Exercise aim: Across the entries below, how many lines contain the string "Mijn"? Give only the count.

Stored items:
BEGIN

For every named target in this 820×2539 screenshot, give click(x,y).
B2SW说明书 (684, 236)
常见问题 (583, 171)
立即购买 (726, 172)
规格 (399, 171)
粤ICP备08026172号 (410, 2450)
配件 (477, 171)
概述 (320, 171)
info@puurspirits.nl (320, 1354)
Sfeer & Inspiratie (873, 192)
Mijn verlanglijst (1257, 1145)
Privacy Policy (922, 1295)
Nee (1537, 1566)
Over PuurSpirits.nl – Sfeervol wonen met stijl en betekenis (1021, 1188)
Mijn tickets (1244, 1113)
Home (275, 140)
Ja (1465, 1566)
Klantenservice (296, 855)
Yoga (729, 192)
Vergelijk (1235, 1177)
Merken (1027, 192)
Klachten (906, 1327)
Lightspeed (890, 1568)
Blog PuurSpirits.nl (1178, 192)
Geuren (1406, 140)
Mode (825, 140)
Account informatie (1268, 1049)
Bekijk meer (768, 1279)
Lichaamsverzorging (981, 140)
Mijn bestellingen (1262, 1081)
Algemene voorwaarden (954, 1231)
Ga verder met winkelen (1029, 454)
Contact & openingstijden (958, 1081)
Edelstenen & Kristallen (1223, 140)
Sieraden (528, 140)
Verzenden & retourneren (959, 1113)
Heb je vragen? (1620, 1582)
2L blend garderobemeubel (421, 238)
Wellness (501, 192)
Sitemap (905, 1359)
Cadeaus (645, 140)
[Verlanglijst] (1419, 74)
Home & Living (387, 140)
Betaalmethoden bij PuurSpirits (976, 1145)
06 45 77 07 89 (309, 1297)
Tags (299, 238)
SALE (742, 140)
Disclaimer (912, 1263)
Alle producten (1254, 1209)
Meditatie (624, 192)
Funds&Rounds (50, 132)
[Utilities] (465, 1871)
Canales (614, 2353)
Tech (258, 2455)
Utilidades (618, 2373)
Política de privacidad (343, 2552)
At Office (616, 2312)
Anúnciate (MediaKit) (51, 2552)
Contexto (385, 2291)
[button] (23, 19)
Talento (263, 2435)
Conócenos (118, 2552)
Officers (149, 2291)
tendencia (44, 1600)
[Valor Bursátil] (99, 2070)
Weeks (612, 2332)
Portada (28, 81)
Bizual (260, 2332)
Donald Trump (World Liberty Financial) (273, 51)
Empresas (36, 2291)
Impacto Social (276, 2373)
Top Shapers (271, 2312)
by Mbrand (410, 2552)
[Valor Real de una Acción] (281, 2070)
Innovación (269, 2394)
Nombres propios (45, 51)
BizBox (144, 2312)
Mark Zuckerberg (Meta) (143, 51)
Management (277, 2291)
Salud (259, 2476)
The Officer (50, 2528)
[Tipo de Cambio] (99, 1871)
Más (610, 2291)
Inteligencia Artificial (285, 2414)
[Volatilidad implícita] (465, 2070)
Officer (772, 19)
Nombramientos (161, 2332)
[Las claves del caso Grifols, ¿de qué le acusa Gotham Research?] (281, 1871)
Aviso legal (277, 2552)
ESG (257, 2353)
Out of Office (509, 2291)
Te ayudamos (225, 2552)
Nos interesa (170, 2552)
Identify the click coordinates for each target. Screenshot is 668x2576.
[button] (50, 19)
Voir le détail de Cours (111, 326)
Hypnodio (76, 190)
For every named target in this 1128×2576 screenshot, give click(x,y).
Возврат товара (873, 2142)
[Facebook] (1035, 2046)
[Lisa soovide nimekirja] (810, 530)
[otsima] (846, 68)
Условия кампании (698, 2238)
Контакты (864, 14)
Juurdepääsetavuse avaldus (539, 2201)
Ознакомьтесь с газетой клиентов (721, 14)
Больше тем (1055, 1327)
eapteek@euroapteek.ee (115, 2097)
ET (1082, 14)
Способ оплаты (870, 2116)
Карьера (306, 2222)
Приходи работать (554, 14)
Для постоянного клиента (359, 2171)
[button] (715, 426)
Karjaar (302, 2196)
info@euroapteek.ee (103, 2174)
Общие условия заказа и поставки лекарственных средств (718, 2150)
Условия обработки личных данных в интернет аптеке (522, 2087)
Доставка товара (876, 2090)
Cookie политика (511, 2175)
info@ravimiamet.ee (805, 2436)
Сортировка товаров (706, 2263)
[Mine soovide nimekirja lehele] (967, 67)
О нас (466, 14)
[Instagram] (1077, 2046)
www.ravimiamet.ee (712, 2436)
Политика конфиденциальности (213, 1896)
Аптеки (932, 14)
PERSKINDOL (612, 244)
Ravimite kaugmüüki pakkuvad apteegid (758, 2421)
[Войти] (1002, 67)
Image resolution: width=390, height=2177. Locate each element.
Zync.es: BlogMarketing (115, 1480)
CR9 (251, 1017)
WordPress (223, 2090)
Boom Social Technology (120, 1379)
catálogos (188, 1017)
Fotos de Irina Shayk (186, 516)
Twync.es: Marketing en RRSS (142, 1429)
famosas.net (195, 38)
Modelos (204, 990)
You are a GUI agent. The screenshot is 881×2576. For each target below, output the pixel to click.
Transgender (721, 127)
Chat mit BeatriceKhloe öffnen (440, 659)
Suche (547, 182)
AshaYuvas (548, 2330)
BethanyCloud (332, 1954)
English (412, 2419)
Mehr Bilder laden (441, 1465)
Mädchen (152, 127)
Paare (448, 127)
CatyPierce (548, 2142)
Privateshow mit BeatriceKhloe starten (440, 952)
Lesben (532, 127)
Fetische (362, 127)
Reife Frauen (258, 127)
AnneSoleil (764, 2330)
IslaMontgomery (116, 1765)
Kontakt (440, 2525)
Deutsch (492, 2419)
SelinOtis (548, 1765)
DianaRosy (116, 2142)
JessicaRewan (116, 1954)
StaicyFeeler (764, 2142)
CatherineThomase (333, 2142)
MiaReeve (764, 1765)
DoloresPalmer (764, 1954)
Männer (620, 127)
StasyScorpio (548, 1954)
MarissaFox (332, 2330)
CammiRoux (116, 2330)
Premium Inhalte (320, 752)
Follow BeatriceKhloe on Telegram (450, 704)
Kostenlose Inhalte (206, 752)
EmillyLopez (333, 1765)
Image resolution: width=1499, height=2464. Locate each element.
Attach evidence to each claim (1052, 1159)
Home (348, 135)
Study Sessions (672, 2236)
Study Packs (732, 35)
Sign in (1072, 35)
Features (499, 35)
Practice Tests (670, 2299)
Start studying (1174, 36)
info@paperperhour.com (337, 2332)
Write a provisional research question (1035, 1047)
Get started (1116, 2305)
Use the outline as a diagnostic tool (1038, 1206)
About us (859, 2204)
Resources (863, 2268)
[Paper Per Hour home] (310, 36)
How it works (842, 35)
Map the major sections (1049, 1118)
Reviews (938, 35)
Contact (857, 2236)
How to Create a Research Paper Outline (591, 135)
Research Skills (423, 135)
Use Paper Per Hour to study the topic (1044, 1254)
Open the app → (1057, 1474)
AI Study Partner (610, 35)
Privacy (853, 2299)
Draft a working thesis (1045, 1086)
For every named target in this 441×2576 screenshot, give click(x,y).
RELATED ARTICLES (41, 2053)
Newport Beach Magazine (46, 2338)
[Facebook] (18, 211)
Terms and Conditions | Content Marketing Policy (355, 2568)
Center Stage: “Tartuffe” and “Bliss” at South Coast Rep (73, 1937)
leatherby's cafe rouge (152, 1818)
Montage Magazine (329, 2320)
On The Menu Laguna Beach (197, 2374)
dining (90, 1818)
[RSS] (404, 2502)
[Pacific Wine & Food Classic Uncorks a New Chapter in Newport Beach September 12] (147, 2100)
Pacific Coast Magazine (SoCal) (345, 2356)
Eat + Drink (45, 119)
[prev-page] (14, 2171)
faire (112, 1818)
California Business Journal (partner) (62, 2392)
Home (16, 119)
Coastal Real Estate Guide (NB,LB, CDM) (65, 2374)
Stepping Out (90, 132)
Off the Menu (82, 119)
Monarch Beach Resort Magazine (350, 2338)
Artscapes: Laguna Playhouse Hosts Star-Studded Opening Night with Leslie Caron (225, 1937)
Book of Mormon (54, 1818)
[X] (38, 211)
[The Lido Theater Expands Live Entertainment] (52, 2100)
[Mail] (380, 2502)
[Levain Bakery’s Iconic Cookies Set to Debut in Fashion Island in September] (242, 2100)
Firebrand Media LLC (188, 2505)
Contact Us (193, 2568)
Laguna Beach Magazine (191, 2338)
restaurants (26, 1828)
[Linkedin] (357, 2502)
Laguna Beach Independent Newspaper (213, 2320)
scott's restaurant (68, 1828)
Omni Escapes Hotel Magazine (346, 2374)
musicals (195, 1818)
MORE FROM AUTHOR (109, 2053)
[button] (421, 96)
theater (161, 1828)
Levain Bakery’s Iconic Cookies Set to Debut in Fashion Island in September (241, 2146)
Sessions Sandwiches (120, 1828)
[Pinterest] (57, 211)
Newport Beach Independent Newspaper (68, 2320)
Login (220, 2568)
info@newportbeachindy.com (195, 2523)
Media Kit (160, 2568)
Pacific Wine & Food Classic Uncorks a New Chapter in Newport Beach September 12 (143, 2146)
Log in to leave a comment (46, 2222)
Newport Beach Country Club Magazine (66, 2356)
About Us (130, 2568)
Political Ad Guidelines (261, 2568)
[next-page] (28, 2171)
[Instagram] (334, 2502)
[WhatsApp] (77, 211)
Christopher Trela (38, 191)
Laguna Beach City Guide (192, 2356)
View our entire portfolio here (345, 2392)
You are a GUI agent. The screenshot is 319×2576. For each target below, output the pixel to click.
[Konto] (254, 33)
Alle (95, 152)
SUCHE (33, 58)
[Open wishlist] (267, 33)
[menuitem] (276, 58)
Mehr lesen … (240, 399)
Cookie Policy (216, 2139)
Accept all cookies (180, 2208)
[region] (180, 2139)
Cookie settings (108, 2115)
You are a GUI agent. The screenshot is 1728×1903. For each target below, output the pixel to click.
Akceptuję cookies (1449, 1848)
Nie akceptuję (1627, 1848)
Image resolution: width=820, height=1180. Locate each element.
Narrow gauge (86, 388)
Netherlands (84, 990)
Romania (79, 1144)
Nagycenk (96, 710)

END

Written solution: 3